Gomer stopped rolling the paper and tobacco, as if his fingers had gone numb, and he stared at the ground. Merrily wondered how often, since last January, he’d walked into his own bungalow and experienced that same cold dismay.

‘But if you was thinking…’ Gomer looked up at Cliff. ‘If you was thinking that mabbe Nev Parry come in yere tonight pissed out of his head, and set all this off by accident or bloody carelessness, you can forget it now, boy.’

‘Not my job to decide, Gomer.’

‘’Cause I’m giving you this other name now, and don’t you forget it.’

‘Gomer—’

‘Roddy Lodge,’ Gomer said. ‘Roddy Lodge, plant-hire cowboy from up by Ross. You go over there and you talk to that bastard about this. Now. Tonight. ’Fore he can wash the bloody oil off his clothes. Roddy Lodge. You write that down.’

Cliff wasn’t writing anything down. Another car was pulling in behind the police car and Gomer’s van. ‘CID, I do believe,’ the younger copper, Robbie, said. ‘Just in time for breakfast.’

Merrily put a hand over her mouth.

What you said to the bereaved, usually in hospitals, was something like, Would you like me to say a prayer? Would you like us to pray together?

It was not always appropriate.

Merrily drove Gomer’s van for three or four miles before pulling into a lay-by, a mile or so over the hill from Kington Cemetery. Overhanging trees were dripping on to the bonnet, an all-night bulb was glowing outside a cottage across the empty road. As she killed the engine, a barn owl glided low, almost at windscreen level, seemed almost to hover for moment.

‘Why’ve you stopped, vicar?’ It was the first time Gomer had asked a question since they’d left the yard. He’d sat stiff-backed in the passenger seat, staring through his glasses and the windscreen.

‘Ought to ring Jane,’ she said.

‘Her’ll be in bed.’

‘I don’t think so, Gomer, somehow.’

‘You gonner tell her?’

‘I think so.’

She fumbled for her phone. Nev: she hadn’t really known him. Yet she had.

No problem, vicar, I’ll get Nev to do it, see…

That bloody Nev… digged a whole trench, got called away, come back and filled it in and forgot he en’t put the bloody pipes down…

Daft bugger. Bloody sweatshirts. Never live it down. Gotter laugh, though.
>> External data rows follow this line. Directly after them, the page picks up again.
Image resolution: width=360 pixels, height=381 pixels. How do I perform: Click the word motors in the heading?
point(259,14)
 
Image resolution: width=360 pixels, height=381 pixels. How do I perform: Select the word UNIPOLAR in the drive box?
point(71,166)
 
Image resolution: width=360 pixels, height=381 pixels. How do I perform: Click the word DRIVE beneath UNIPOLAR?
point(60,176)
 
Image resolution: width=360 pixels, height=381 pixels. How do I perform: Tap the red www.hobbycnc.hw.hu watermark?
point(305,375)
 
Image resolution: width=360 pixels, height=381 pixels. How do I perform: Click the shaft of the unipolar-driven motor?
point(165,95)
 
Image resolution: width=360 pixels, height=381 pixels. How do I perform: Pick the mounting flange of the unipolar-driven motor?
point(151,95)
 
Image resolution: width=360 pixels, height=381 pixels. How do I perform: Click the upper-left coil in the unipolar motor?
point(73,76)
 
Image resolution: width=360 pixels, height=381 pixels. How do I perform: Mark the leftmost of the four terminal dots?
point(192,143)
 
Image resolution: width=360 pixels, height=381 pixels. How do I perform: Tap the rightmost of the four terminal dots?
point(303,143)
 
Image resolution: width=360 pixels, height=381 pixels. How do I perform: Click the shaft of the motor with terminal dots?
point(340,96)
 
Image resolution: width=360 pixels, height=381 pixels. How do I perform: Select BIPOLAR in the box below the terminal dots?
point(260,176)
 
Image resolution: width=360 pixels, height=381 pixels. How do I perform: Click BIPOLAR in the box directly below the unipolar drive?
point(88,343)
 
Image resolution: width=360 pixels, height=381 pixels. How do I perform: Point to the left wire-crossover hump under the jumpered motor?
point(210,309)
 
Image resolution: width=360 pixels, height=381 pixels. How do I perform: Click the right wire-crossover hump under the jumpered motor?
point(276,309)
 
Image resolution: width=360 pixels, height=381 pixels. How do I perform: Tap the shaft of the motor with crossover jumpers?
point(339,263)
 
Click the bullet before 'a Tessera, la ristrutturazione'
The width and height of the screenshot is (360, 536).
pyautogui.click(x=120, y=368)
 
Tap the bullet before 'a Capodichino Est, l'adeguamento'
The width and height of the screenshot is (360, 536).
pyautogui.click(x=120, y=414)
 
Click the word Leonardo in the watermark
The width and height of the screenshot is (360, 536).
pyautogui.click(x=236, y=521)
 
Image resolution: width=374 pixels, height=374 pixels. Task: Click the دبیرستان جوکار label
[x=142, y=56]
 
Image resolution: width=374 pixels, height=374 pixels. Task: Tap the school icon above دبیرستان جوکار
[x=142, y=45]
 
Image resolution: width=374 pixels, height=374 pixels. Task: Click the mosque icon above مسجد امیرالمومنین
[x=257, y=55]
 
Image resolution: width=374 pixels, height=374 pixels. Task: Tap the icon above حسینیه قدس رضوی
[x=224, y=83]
You gotter laugh…

Be meeting Nev on the site at eight – say this for the boy, no matter what he’s put away the night before, he en’t never late…

Probably because Nev would have been sleeping on the premises.

There was nobody for them to tell immediately about Nev. His mum and dad – Gomer’s elder brother and his wife – were both dead. His ex-wife, Kayleigh, was presumably still in a squat in Cornwall with a biker. And the police had advised Gomer not to inform anyone more peripheral until there was confirmation.

Dentist job.

The quizzing of Gomer by a dishevelled detective constable had been brief and routine; they’d want to talk to him again tomorrow when they knew more. This time he hadn’t mentioned Roddy Lodge, whoever he was… perhaps just a name thrown up by the shock, a convenient focus for Gomer’s uncomprehending anguish, his denial of the obvious.

Merrily called up the vicarage number and was starting to get anxious when it rang six times before Jane picked up.

‘Sorry.’ The kid sounded muzzy. ‘Think I kind of fell asleep in the chair.’ A pause. ‘It’s bad, isn’t it?’

Merrily told her most of it. No point in dressing it up. Jane was silent for a while, then she said, her voice pitched high and querulous, ‘Couldn’t it be like a tramp or something? I know that’s just as like— just as bad for somebody , but it…’

‘We have to wait for official confirmation, flower.’

‘I just like knew there’d be something like this. It’s that kind of year – anything that could possibly be bad is always worse. Starting with Minnie… What will you do now?’

‘Come home, I suppose.’

‘Mum…’ Another pause as the wider implications sank in. ‘This is going to screw him up completely, isn’t it? It’s not like he can revive that business on his own, not at his age. But if he doesn’t, he won’t know what to do with himself. He’ll just fade into—’

‘We won’t let that happen,’ Merrily said quickly. ‘Go to bed this time, flower, or you won’t be fit for school.’